A standard practice in the data warehousing world is the process of delivering conformed dimensions, which is an activity that can involve data cleaning, standardisation, de-duplicating and matching, with a goal of ensuring that data from multiple different locations can be analysed in a consistent manner. For example, System A may have a customer called William Smith, whereas System B might hold the exact same customer as Mr W Smith. The data warehouse ultimately needs to output one version of William Smith to the end user in this example, which will allow all data associated with this customer to be easily analysed.
I’m currently facing the challenge of de-duplicating and matching across data sources, although in my case most of the data sources are not in English. Its one thing to match customers or products that have slightly different descriptions using fuzzy logic in your ETL, but how do you do this when your products are in multiple different languages? Although we’ve not actually ended up needing to use it, the experience got me thinking, could SSIS be used to translate values in one language to another?
Microsoft Translator API
Enter Microsoft Translator, a “statistical machine translation system”, that’s available on the Azure Marketplace for what looks to be a fairly reasonable price. For example, you can translate up to 2 million characters a month for free, whereas 4 million a month will set you back £26.36 a month. As an example I’ve translated the word ‘Bonjour’ here, without even telling it what the input language is (the service has auto detect capability):
SSIS and the Microsoft Translator API
Using an example from AdventureWorks, I’d like to see if its possible to translate the French descriptions found in dbo.DimProduct into English. To do this, I’ve set up a very simple data flow that starts off with extracting the top 100 products from Adventure Works that have a French description. There is then a Script Component, which makes the all important call to the Microsoft Translator API, then finally a Union All just to allow me to catch the rows while debugging. Overall the data flow is as follows:
The script component is where all the magic happens, as this contains the call to the API using following MS translator example code. The MS translator code needs adapting to fit into the SSIS environment and rather than re-posting every line of code, I’m just going to highlight the changes I made to get this working with SSIS. My first step was to add a script component with the following output column:
Then within the Edit Script window I added the following additional references:
I then setup my using section as follows:
The next step is to call the PreExecute() method once in order to get an access token from Azure Marketplace. The key is to pass in a Client ID and a Client Secret, both of which can be setup here.

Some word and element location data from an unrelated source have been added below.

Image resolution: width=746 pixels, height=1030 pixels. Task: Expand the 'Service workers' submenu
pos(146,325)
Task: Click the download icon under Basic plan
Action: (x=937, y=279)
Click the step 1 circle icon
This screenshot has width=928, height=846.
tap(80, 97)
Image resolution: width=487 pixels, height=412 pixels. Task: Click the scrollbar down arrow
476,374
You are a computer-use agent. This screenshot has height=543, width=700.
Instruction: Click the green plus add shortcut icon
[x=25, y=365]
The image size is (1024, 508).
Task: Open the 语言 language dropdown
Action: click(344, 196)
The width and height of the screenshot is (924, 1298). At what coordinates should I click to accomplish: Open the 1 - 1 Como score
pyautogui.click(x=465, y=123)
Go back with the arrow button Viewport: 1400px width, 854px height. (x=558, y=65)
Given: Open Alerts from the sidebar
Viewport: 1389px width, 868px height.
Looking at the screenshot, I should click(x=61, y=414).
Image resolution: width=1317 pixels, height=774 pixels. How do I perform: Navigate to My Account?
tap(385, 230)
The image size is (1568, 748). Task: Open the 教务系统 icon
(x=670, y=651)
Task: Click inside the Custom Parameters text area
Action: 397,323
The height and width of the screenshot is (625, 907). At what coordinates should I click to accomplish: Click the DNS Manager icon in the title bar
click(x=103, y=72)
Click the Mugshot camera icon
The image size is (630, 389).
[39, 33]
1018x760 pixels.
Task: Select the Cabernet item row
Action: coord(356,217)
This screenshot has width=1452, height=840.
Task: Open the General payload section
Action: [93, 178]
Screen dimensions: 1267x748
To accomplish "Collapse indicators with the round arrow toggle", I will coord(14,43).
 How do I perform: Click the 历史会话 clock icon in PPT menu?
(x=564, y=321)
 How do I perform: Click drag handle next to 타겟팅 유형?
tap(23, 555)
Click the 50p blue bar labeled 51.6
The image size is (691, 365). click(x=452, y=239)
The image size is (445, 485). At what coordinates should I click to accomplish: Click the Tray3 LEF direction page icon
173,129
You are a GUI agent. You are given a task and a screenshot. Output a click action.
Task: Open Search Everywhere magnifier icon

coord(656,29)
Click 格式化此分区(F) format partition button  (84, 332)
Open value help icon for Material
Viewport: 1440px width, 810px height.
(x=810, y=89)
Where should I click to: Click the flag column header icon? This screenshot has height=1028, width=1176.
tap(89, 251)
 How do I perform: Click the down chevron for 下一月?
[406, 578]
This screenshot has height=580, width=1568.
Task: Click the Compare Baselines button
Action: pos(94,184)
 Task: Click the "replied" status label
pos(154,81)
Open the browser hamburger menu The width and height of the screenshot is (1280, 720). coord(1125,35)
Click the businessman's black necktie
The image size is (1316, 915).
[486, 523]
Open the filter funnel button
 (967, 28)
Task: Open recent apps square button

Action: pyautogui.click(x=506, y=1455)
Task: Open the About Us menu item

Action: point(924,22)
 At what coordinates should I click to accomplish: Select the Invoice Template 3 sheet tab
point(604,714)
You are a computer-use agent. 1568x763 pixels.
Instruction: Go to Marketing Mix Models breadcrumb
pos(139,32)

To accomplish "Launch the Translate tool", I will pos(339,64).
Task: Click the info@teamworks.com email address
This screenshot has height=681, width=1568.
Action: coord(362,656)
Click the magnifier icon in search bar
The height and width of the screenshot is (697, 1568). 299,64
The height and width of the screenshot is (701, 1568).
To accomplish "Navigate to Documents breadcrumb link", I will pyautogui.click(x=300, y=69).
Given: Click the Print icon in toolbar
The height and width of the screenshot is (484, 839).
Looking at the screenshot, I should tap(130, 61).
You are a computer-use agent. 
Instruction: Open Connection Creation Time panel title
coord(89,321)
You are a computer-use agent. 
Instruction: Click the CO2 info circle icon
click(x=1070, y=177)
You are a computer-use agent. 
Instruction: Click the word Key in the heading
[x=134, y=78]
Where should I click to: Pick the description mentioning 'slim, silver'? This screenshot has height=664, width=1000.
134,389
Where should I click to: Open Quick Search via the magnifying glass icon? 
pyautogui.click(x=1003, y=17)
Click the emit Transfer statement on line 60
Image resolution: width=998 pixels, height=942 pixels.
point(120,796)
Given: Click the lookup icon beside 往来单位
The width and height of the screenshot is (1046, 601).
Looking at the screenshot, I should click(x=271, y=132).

Finally ProcessInputRow now needs to carry out the translation, which is carried out with the following code:
public override void Input0_ProcessInputRow(Input0Buffer Row)
//Speficy from french, to English
string uri = "http://api.microsofttranslator.com/v2/Http.svc/Translate?text=" +
System.Web.HttpUtility.UrlEncode(Row.FrenchInputName.ToString()) + "&from=fr&to=en";
System.Net.WebRequest translationWebRequest = System.Net.WebRequest.Create(uri);
System.Net.WebResponse response = null;
response = translationWebRequest.GetResponse();
Stream stream = response.GetResponseStream();
System.Text.Encoding encode = System.Text.Encoding.GetEncoding("utf-8");
StreamReader translatedStream = new System.IO.StreamReader(stream, encode);
System.Xml.XmlDocument xTranslation = new System.Xml.XmlDocument();
Row.Translation = xTranslation.InnerText;
Et voila! After compiling the script code and running the package, we can see the following results in the data viewer:
The third column called Translation is the translated English column name from the API, whereas the last column is the correct English translation from Adventure Works. As you can see, for the first few rows its only missing hyphens and capitalisation and the other rows are very close to the correct English translation from Adventure Works. It’s not perfect in all scenarios that I tested, and this approach won’t be suitable for large data volumes, but certainly for the above data it gives a very good match – better than I expected.
Microsoft Translator seems to have done a very good job as a first pass of translating the data. There would be nothing stopping you enhancing this further of course, perhaps with something like DQS or similar cleansing tools, which in turn would mean that you could get the data into good shape before attempting to carry out fuzzy matching.